WORK INSTRUCTION: Begin with the line containing "The width and height of the screenshot is (1170, 2532)." and copy every line after it to the end of the entries, exactly, leaving out the lines before it.

::::::::::

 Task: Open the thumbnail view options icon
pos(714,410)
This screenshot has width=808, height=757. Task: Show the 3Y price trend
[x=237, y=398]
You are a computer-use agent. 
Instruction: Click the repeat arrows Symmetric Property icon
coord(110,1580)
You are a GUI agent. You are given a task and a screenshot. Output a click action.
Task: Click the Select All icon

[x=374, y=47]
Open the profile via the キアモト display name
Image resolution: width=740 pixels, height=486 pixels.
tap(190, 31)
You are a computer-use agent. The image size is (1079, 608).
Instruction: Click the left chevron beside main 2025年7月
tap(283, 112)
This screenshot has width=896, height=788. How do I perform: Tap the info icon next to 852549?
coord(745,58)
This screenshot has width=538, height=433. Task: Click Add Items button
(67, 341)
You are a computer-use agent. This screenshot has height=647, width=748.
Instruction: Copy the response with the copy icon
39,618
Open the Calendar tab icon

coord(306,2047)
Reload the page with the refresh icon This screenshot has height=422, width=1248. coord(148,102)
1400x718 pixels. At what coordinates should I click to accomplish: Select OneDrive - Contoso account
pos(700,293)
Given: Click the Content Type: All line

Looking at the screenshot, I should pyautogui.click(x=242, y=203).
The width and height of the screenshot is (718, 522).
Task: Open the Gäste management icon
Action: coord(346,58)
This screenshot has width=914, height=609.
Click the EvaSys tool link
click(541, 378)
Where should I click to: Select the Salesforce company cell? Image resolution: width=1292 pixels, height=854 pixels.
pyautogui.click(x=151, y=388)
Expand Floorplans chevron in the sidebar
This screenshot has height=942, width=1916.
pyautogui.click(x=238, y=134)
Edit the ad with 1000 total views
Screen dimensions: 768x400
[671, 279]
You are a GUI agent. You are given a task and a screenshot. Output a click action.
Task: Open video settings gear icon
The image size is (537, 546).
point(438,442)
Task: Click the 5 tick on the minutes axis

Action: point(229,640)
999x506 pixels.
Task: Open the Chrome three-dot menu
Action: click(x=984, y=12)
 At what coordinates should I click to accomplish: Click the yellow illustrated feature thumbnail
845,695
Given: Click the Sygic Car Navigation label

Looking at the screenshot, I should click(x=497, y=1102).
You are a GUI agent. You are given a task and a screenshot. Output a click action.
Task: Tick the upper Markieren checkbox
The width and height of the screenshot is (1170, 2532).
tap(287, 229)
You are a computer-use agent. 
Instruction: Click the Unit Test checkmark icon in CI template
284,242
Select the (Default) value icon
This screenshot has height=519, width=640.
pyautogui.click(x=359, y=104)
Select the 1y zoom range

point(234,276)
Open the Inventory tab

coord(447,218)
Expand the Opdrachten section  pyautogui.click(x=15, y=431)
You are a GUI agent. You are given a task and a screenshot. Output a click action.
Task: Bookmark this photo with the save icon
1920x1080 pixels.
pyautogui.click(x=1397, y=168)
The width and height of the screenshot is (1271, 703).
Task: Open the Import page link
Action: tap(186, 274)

::::::::::

OUTPUT OF THE EXERCISE:
The width and height of the screenshot is (1170, 2532).
tap(287, 229)
You are a computer-use agent. 
Instruction: Click the Unit Test checkmark icon in CI template
284,242
Select the (Default) value icon
This screenshot has height=519, width=640.
pyautogui.click(x=359, y=104)
Select the 1y zoom range

point(234,276)
Open the Inventory tab

coord(447,218)
Expand the Opdrachten section  pyautogui.click(x=15, y=431)
You are a GUI agent. You are given a task and a screenshot. Output a click action.
Task: Bookmark this photo with the save icon
1920x1080 pixels.
pyautogui.click(x=1397, y=168)
The width and height of the screenshot is (1271, 703).
Task: Open the Import page link
Action: tap(186, 274)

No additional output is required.